Accession Number : AD0713885

Title :   Convex Functions Harmonic Maps, and the Stability of Hamiltonian Systems.

Descriptive Note : Interim rept.,

Corporate Author : NAVAL RESEARCH LAB WASHINGTON D C MATHEMATICS RESEARCH CENTER

Personal Author(s) : Gordon,William B.

Report Date : 24 SEP 1970

Pagination or Media Count : 11

Abstract : Trajectories of conservative dynamical systems are particular examples of harmonic maps. If Y is the configuration space of a dynamical system, then a trajectory of the system is a harmonic map from the real line into Y. More generally, let X and Y be Riemannian manifolds with X compact. It is shown that the image of any harmonic map f from X to Y cannot be contained in domains which are too small; specifically, that the image of any such f cannot be contained on any domain which supports a convex function.

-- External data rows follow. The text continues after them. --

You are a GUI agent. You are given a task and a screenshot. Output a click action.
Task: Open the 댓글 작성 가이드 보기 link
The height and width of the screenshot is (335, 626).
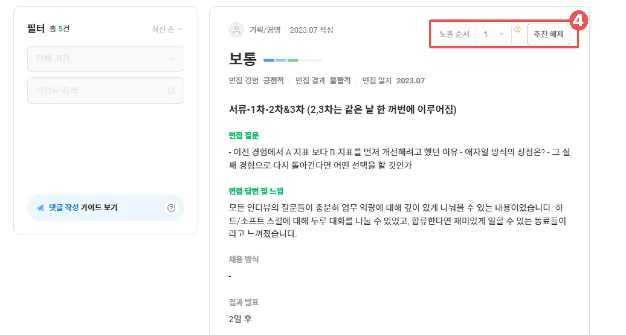(x=83, y=208)
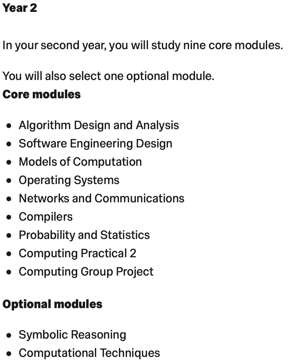Image resolution: width=302 pixels, height=362 pixels.
Task: Click the nine core modules sentence
Action: pyautogui.click(x=143, y=45)
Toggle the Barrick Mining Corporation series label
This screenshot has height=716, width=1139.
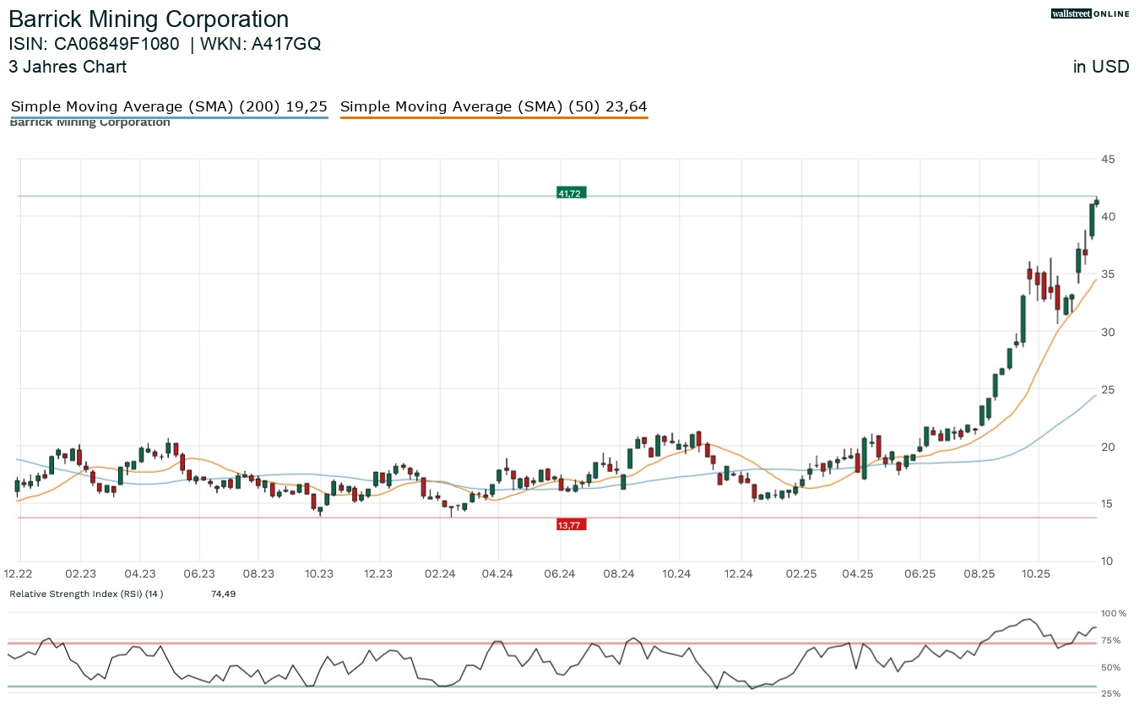(89, 122)
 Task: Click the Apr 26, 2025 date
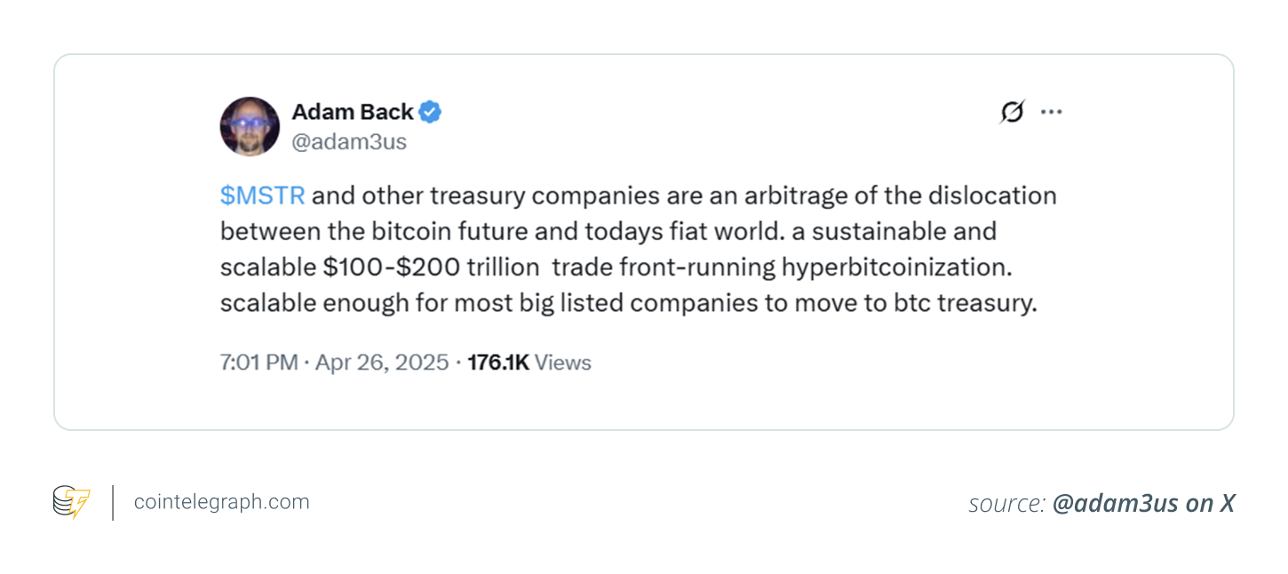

From a modification of the proof it is shown that, except in the neighborhoods of certain exceptional points, a trajectory of a dynamical system cannot lie entirely in any such domain. This fact leads to criteria for the growth and instability of dynamical systems. (Author)

Descriptors :   (*ALGEBRAIC TOPOLOGY, THEOREMS), (*N-BODY PROBLEM, HAMILTONIAN), CELESTIAL MECHANICS, CONVEX SETS, POTENTIAL THEORY, GEODESICS, STABILITY

Subject Categories : Celestial Mechanics
      Theoretical Mathematics

Distribution Statement : APPROVED FOR PUBLIC RELEASE